Preise steigen unkontrolliert
Auch die Ausgaben für Medikamente lagen 2023 mit 555 Euro je TK-Versicherte beziehungsweise TK-Versicherten in Baden-Württemberg mehr als vier Prozent über dem Vorjahreswert. "Die Arzneimittelausgaben in der Gesetzlichen Krankenversicherung (GKV) steigen seit Jahren. Das liegt zum einen an der wachsenden Anzahl an verordneten Medikamenten, zum Großteil aber an neuen patentgeschützten Arzneimitteln", so Mussa. Diese neuen Arzneimittel machen mittlerweile etwa die Hälfte der Arzneimittelausgaben der GKV aus - bei gleichzeitig nur etwa sechs Prozent des Verbrauchs.

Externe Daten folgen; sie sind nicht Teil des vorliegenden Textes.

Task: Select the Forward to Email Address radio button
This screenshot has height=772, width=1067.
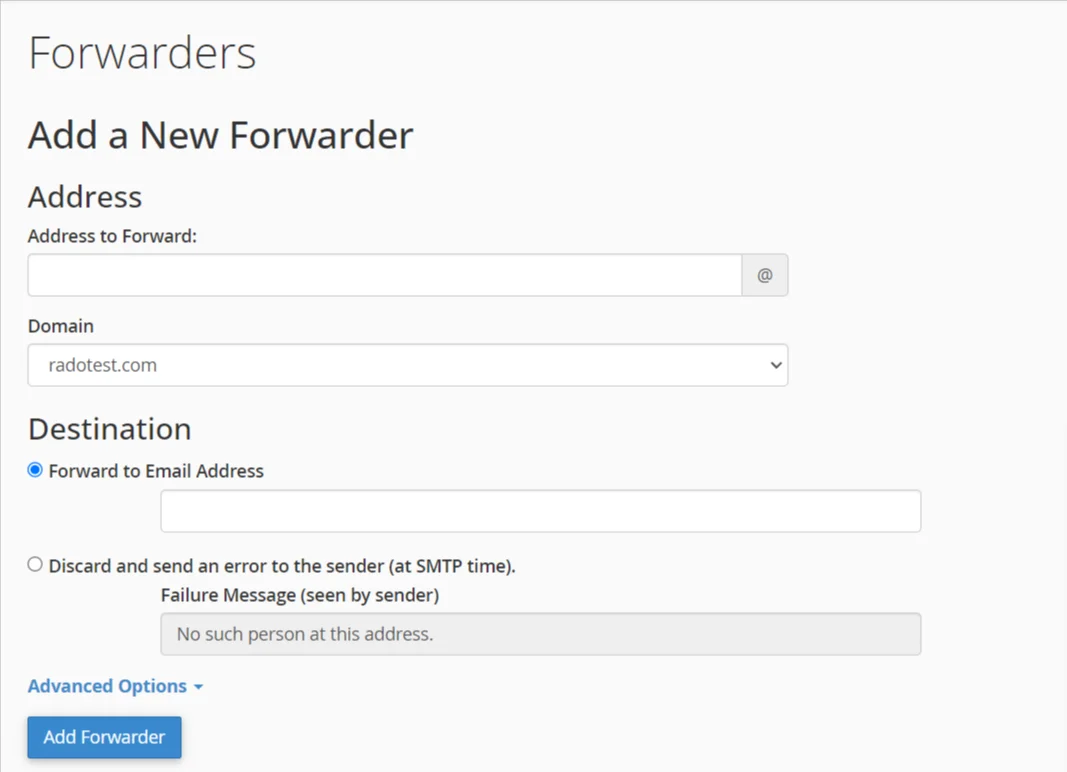Action: point(35,470)
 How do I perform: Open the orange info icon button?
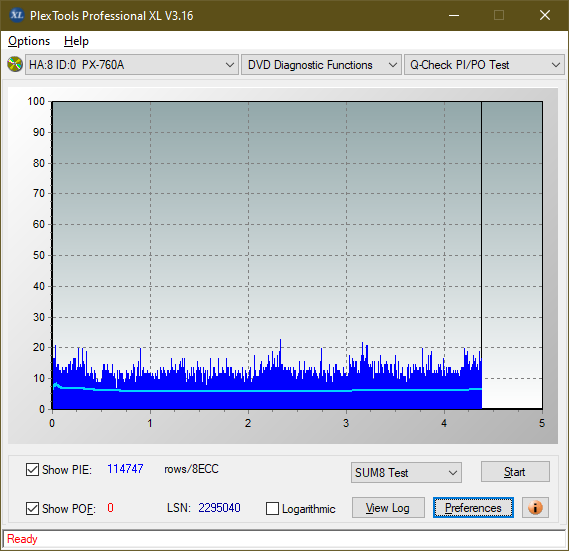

Die Kosten für patentgeschützte Arzneimittel liegen mittlerweile vielfach im fünf- und sechsstelligen Bereich, auch die Millionengrenze für einzelne Arzneimittel ist längst überschritten. "Diese Entwicklung kann die Versichertengemeinschaft auf Dauer nicht finanzieren. Es müssen neue Lösungen zur Preisbildung bei Arzneimitteln her", betont die TK-Leiterin.
Zentral ist aus Sicht der TK, dass sich die Preise an den tatsächlichen Forschungs-, Entwicklungs- und Herstellungskosten orientieren müssen. Kurzfristig sei zudem ein reduzierter Umsatzsteuersatz für Arzneimittel von sieben Prozent nötig, wie er etwa für Grundnahrungsmittel bereits gelte.
Hinweis für die Redaktion
Die Daten stammen aus dem Länderreport BW 2024, in dem unter anderem die Arzneimittelverordnungen der rund 5,6 Millionen bei der TK-versicherten Erwerbspersonen ausgewertet werden, 606.000 davon mit Wohnsitz in Baden-Württemberg. Dazu zählen neben den Erwerbstätigen auch die Empfängerinnen und Empfänger von Arbeitslosengeld I.
Die Ausgabenentwicklung betrifft alle 1,2 Millionen TK-Versicherte in Baden-Württemberg unabhängig von Alter und Erwerbstätigkeit.